------ Material provided
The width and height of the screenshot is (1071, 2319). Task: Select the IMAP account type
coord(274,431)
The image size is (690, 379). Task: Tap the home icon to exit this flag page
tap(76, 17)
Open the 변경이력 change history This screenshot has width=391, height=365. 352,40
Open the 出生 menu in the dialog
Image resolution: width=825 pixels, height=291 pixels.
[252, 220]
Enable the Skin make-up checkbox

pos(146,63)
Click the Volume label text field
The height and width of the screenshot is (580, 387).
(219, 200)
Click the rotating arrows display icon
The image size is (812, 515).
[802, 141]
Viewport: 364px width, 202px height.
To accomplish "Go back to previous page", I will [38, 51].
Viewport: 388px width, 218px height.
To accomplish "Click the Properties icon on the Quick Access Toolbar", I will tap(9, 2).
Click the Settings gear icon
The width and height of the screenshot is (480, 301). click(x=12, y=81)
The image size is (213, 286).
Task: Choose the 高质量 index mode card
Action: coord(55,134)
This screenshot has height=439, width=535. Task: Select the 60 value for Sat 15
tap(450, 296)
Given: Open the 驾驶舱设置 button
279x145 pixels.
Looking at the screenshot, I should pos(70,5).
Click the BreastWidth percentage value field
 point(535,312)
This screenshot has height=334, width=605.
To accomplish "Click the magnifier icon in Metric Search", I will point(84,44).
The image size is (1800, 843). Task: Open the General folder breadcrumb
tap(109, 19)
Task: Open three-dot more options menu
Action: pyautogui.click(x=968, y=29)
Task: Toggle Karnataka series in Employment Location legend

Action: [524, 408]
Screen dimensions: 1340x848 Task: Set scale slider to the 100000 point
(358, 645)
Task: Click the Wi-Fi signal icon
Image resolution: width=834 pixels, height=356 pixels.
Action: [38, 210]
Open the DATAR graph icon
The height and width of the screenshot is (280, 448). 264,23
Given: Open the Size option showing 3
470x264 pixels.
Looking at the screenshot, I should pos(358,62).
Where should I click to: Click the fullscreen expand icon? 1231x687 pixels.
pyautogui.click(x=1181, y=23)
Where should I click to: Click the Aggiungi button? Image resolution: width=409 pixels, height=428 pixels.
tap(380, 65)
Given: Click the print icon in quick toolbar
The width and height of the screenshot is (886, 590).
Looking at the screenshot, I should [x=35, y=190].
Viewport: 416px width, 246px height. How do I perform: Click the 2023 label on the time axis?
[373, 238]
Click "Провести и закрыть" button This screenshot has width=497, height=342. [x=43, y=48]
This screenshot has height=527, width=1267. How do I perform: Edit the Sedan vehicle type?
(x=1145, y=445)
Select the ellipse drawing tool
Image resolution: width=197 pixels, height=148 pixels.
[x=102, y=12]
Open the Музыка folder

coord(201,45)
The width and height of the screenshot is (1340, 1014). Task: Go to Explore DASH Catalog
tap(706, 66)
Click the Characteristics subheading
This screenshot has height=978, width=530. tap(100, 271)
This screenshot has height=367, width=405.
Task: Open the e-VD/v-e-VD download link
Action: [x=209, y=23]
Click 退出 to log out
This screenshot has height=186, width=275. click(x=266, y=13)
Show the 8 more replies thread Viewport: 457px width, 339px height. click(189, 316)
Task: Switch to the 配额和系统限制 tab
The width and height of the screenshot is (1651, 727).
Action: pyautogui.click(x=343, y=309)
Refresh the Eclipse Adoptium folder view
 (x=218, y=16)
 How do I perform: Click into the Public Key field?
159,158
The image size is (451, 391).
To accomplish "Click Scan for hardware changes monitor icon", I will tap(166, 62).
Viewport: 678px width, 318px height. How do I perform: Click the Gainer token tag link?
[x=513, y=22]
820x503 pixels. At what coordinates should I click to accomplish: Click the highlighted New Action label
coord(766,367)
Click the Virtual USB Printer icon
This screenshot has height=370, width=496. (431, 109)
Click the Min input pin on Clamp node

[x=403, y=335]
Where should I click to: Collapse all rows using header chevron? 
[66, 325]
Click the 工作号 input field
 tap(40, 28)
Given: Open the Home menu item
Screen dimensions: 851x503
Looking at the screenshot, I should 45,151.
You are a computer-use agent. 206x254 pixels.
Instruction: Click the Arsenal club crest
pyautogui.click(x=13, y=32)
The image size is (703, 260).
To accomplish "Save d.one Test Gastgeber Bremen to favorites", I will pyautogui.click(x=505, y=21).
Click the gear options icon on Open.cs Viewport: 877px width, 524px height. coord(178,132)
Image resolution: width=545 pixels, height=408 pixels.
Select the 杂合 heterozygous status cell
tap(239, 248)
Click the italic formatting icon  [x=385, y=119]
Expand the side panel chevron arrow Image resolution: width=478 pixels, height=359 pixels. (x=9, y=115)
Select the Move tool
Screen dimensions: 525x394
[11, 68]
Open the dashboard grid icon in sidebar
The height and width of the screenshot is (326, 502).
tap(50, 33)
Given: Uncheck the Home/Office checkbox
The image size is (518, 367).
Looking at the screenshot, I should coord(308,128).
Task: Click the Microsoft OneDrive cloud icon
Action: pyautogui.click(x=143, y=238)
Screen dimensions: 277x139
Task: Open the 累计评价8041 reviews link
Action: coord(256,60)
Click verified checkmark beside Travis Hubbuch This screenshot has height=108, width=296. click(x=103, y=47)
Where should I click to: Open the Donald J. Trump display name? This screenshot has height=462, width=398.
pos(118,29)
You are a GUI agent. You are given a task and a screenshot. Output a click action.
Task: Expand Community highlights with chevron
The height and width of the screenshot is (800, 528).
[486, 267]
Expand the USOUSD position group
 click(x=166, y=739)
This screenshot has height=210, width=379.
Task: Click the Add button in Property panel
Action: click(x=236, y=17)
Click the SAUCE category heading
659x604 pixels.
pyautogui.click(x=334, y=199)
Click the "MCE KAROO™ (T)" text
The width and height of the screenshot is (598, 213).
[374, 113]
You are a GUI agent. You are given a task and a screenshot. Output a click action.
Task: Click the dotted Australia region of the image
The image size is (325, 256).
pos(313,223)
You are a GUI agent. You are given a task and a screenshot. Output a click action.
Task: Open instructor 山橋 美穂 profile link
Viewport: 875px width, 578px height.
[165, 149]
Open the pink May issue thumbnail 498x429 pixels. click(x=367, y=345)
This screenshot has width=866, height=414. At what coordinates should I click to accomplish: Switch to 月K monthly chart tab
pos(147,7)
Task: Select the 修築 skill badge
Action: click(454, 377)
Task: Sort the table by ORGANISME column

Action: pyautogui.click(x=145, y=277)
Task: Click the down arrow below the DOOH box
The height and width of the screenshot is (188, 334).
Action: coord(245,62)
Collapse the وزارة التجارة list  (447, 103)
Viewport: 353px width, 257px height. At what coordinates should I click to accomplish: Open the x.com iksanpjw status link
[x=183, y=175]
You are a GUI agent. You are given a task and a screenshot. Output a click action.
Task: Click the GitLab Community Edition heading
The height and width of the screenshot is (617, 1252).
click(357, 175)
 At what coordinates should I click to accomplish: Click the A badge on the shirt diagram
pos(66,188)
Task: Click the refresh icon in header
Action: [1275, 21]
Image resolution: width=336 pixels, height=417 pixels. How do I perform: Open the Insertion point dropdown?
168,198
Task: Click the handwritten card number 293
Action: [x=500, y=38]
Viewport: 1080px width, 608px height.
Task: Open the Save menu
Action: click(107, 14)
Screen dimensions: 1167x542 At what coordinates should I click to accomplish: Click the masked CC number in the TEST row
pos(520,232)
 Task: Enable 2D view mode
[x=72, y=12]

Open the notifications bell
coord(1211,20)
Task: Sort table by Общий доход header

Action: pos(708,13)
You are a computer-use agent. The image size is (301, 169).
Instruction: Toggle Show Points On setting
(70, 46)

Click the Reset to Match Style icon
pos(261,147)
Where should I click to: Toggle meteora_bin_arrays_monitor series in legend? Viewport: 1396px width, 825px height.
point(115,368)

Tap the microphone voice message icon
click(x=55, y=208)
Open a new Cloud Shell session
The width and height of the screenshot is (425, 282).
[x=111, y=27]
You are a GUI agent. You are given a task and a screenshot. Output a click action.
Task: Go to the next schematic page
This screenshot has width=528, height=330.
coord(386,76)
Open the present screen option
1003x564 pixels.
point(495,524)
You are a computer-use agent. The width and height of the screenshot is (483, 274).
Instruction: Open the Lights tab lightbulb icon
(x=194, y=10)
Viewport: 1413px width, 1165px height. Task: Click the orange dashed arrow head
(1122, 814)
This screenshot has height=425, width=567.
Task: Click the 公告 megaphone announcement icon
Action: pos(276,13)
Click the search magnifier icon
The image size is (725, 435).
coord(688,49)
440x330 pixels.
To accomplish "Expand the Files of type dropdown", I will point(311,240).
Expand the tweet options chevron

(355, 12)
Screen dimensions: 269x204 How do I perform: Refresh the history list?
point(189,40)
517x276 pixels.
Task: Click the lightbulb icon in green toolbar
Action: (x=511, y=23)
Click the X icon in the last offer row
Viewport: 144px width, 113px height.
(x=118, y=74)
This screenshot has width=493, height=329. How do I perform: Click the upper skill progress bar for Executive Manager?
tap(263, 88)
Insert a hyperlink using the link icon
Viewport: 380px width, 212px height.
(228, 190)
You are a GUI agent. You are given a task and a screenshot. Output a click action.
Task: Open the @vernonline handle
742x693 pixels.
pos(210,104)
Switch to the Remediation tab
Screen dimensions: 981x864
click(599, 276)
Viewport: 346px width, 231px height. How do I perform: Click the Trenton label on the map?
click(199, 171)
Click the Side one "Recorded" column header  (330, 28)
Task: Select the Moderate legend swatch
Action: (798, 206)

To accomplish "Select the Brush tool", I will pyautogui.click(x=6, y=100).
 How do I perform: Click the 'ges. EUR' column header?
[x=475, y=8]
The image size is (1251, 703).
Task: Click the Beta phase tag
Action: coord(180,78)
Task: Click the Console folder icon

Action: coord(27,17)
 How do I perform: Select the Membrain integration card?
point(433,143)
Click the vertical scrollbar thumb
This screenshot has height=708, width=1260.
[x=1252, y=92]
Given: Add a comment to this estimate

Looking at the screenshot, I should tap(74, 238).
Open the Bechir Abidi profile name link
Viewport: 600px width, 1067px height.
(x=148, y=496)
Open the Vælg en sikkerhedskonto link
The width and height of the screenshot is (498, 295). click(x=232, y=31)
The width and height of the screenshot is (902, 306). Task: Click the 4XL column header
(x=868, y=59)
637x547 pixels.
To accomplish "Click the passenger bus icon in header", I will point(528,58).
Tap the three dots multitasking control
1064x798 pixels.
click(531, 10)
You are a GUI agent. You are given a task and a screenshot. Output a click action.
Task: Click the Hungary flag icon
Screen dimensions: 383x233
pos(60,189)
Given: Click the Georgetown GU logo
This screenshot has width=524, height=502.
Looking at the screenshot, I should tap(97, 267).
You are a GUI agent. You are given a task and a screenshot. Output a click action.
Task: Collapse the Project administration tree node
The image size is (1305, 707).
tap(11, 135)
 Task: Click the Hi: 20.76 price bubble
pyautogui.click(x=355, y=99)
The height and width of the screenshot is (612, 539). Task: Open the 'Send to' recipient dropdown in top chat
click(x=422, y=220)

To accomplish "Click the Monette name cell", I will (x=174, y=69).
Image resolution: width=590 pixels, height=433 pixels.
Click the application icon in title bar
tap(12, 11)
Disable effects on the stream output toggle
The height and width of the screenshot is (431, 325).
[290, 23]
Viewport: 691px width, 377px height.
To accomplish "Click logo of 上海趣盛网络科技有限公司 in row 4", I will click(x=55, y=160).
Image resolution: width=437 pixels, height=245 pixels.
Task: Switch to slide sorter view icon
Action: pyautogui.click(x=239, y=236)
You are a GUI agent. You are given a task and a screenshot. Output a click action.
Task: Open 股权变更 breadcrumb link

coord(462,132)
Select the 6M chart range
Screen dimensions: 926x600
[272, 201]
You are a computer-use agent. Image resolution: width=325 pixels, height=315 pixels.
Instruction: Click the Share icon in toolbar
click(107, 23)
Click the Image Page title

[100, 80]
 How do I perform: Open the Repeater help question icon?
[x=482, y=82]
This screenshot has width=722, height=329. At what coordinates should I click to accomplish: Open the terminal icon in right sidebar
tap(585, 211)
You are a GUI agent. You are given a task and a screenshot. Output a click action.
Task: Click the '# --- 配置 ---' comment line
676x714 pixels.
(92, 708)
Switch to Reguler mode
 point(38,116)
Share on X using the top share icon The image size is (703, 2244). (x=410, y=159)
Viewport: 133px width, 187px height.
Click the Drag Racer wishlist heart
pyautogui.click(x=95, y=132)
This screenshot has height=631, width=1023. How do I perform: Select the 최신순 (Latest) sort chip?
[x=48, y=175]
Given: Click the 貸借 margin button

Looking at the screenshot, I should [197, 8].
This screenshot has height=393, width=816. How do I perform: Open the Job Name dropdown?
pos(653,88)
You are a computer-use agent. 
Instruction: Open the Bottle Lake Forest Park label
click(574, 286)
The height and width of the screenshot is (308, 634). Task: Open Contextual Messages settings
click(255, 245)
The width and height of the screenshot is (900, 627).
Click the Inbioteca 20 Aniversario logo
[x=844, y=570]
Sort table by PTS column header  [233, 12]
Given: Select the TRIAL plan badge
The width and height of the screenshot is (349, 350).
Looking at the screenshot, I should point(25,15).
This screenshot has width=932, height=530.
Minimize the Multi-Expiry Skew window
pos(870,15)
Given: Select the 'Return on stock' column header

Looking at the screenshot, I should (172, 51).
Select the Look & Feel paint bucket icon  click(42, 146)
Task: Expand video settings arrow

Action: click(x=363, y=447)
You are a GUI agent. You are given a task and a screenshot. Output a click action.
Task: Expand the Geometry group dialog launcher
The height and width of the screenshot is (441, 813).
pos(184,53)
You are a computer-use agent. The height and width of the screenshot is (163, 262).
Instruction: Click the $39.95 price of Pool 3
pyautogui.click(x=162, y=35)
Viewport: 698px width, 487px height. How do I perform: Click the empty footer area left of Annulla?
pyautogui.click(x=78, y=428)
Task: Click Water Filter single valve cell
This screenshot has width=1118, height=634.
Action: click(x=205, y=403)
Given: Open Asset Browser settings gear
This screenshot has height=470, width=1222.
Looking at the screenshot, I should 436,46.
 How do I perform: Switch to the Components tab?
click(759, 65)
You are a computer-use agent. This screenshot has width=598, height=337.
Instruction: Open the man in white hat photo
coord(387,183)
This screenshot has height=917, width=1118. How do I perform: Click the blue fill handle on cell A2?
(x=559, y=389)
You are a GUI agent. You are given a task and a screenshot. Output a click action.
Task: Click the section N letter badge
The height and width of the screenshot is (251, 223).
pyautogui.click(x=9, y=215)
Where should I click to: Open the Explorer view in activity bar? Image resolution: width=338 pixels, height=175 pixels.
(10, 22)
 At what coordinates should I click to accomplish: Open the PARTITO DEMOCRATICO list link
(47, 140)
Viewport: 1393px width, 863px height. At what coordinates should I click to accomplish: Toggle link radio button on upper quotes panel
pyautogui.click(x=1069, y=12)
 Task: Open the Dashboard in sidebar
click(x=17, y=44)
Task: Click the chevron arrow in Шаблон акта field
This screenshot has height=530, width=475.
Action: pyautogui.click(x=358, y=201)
------------
What is expected: Given the word "profile", show every line of the records that contains it.

Result of the task:
Task: Open instructor 山橋 美穂 profile link
Open the Bechir Abidi profile name link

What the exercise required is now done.